İnsan ancak aklının alabildiği
kadarını kabul edebiliyor. Ancak aklın alabildiğinin görünür olanla sınırlı
olması gibi de çok ciddi bir algı kısıtlaması söz konusu. Öyle ki uçsuz
bucaksız bir evrende küçücük bir gezegen olan Dünya, sayıları milyarlarla ifade
edebilecek galaksiler arasında tek bir galaksinin mensubu. O da Samanyolu…
Kaldı ki bu galaksinin içindeki pek çok gezegen daha keşfedilmedi bile.
Şu durumda gayet kendinden emin
bir şekilde “uzayda canlıların yaşamasına uygun tek gezegen Dünya’dır. İnsan da
evrenin en üstün varlığıdır” çıkarımında bulunmak başlı başına bir psikolojik
sorunu işaret edebilir. Çünkü insan kendinden daha üstün başka canlıların var
olabileceğini bir türlü kabul edemez. Aslında bunun olmasında çok önemli başka
bir olgu var. O da din… Tüm dinler yaratıcı varlığın insanı evrenin üstün
varlığı olarak gösterir. Peki… Ya bu yaratılan insan ya da adına ne denirse
evrenin başka gezegenlerinde de mevcutsa? İşte bu noktada da devreye kibir
giriyor. “Hayır… Tanrı bizden söz ediyor.”
Ancak Dünya tarihinde özellikle
antik dönemlerde pek çok sır gizli… Irak Ulusal Müze’sinde tutulan 2000 yıl
öncesine ait bir pilin olduğunu biliyor musunuz? Dönemin insanları bu pili
kullanarak elektrik üretmiş ve pek çok antik makinenin çalışmasını bu yolla
sağlamıştır. Mısır Piramitleri’nin bir enerji santrali olarak kullanıldığına
dair bulgulara bile rastlanıyor. Hidrojen gazı elde edip bu gazla manyetik alan
oluşturacak dehlizlerle enerjisini üretti Mısırlılar. Peki, bu teknolojiyi
nereden öğrendi? Bu muammayı nasıl çözeriz bu ‘ben’ merkezli anlayışla?
Los Angeles… 16 Şubat 1942…
Tarihe Los Angeles Savaşı olarak geçen, ancak Amerikan resmi tarihinde bilinçli
olarak unutturulmaya çalışılan bir olay yaşandı. Tanımlanamayan uçan bir cisim
şehrin üzerinde belirdi. Radarlarda görünmesiyle birlikte ordu acil alarma
geçti. “Alarm, alarm… Bu bir tatbikat değildir!”

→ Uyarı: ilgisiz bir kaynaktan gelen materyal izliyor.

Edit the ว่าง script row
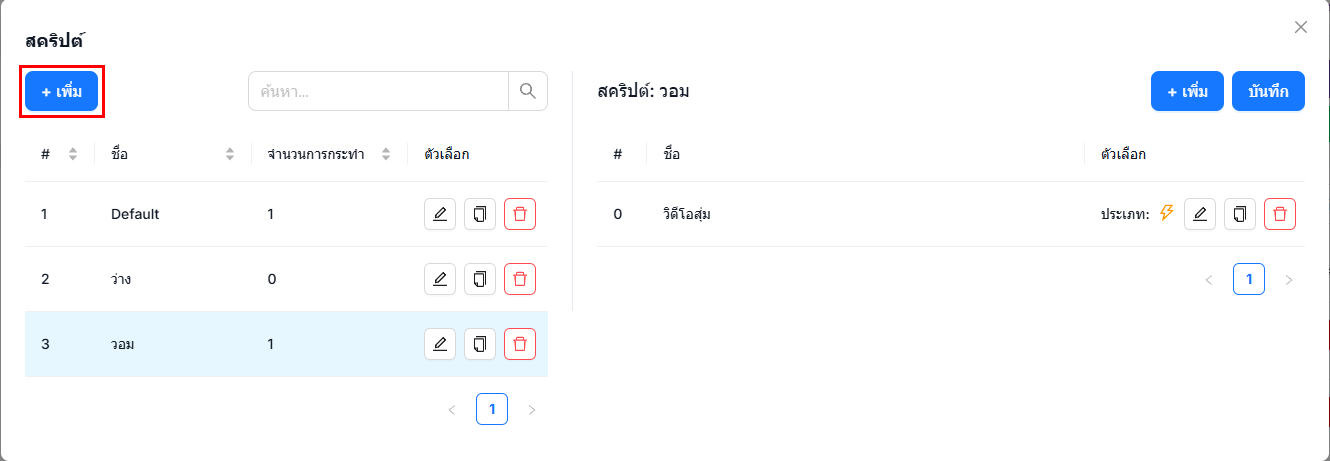The width and height of the screenshot is (1330, 461). (x=440, y=279)
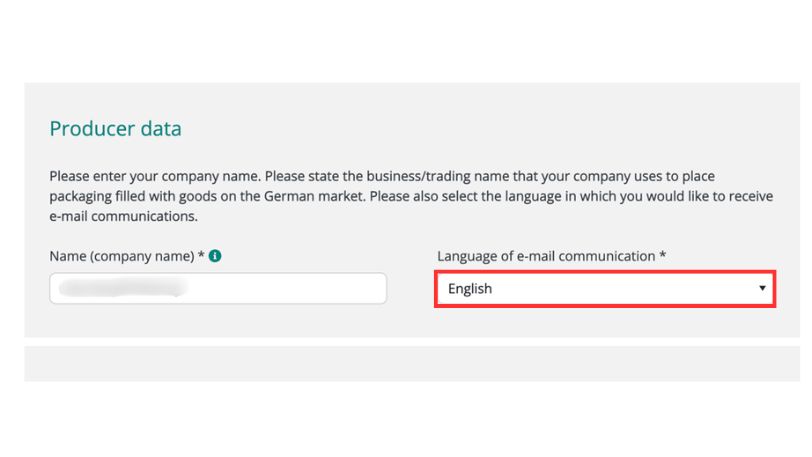Click the required asterisk after the Name label
This screenshot has width=812, height=457.
202,256
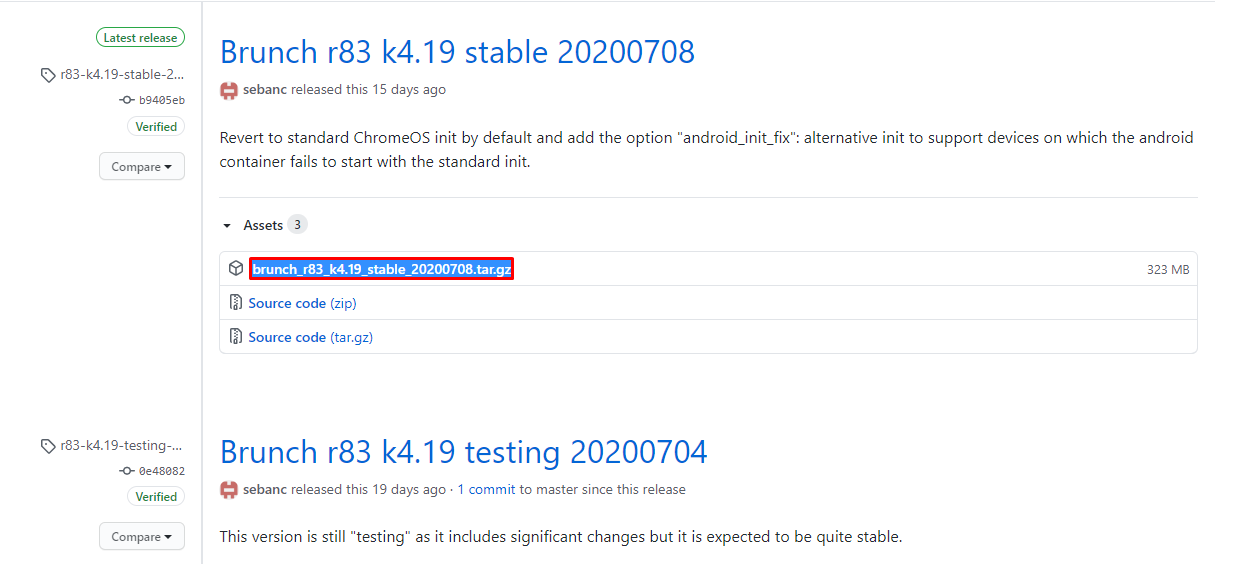The height and width of the screenshot is (564, 1236).
Task: Click sebanc's avatar under the testing release
Action: [x=229, y=490]
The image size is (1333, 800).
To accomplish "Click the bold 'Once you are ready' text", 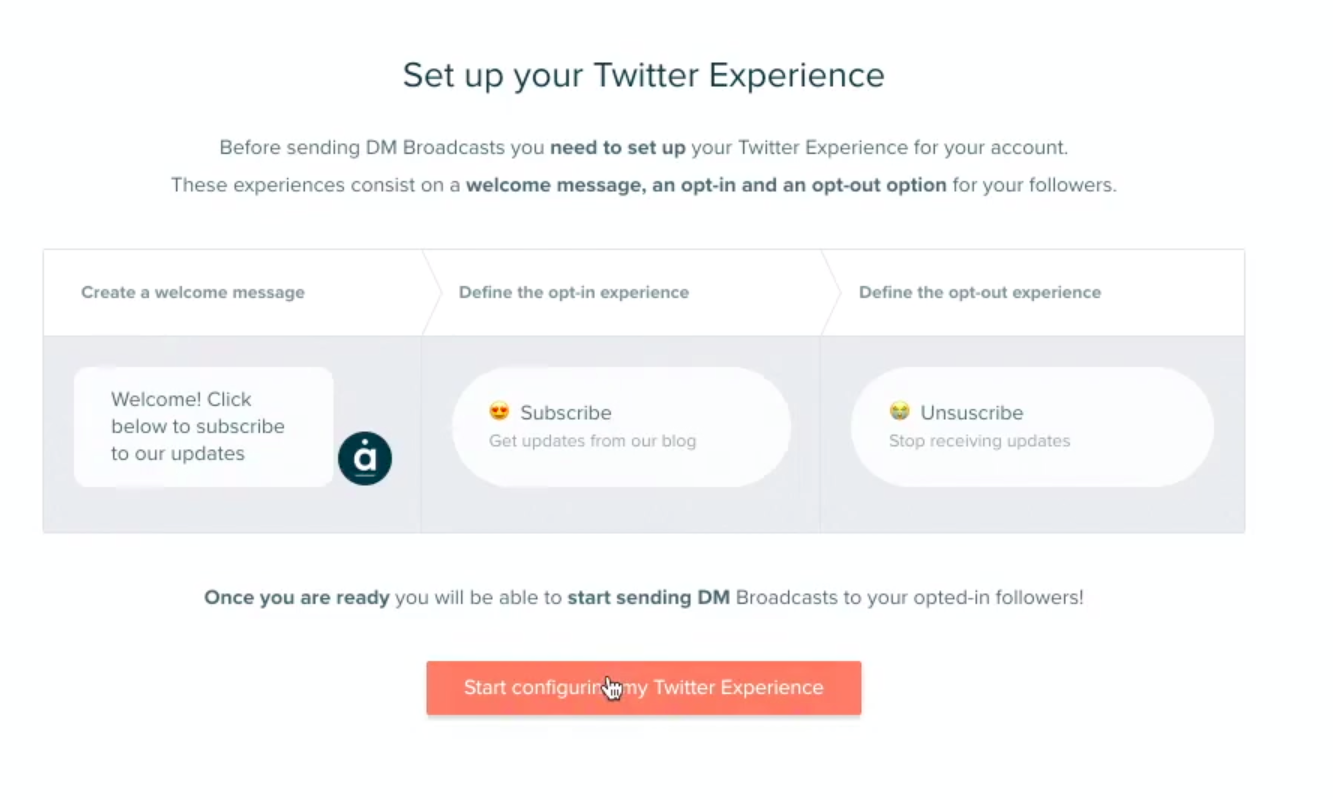I will pos(297,598).
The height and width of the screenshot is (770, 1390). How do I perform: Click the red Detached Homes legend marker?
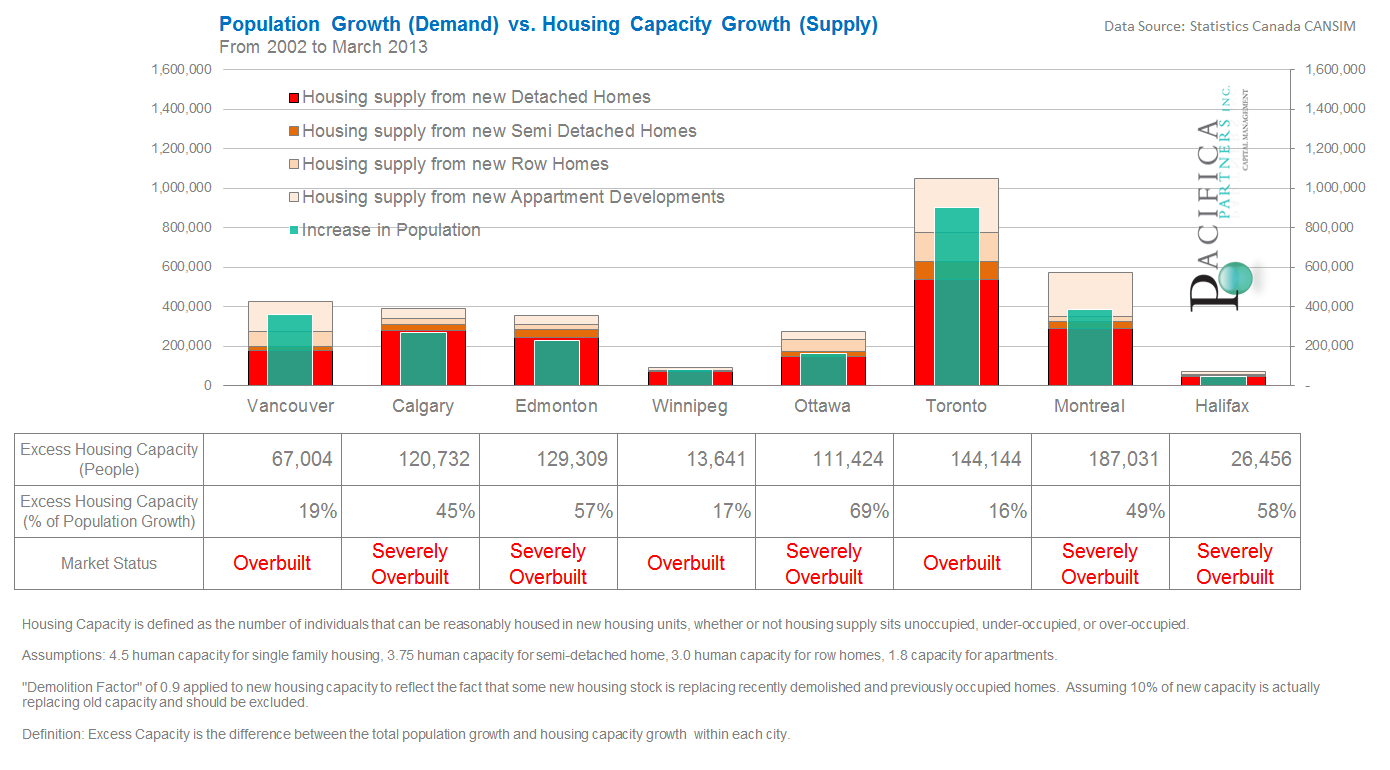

Bunun üzerine cismin üzerine ışık
tutularak çok sayıda ateş açıldı. Cisim vurulamadı. Ve ortadan kayboldu. Pek
çok sivilin ölümüne neden olan bu muharebe Amerikan basınında da geniş yer
buldu. Yıllarca UFO denen bu cisimler pek çok kez gözlendi. 1947’de Roswell’de
düşen UFO ve uzaylı otopsisi görüntüleriyle daha da alevlenen tartışmalar ve de
pek çok sivilin yakın Dünya dışı varlık temasları, ‘süper güç’ Amerika’nın
otoritesini sarsmaktaydı. Ve sonunda Amerikan yönetimi ulusal güvenlik yasasını
çıkardı. Bu yasa sayesinde UFO ve uzaylılarla ilgili araştırmalar ve bilgiler
gizli tutuldu.
Peki, neden artık gelmiyorlar?
Bunun çeşitli sebepleri olabilir. Ama ben gelmediklerini düşünmüyorum. Eğer
geliyorlarsa artık eski model yöntemler kullanmıyorlar. Yani artık sık sık
gökyüzünde belirmiyorlar. Daha gelişmiş teknolojilerle bu seyahatlerine
çıkıyorlar. Ve artık belki de pek çok alanda hayatlarımızın içinde yaşam
sürüyorlar.
Netice itibariyle evrende yalnız
olduğumuz düşüncesi, bu uçsuz bucaksızlık içinde çok anlamlı değil… Bu kadar
tarihi bulgu varken ve tüm Dünya iktidarları, dinlerin ruhani liderleri inkâr
ve gizlemeyi tercih ediyorsa yani bir açıklama getirmek yerine yok sayıyorlarsa
şüphe de taze kalıyor haliyle. Tüm ezberleri bozacak bu gerçek açığa çıkarsa
tüm iktidarları sarsılacak. ‘Üstünlükleri’ zarar görecek.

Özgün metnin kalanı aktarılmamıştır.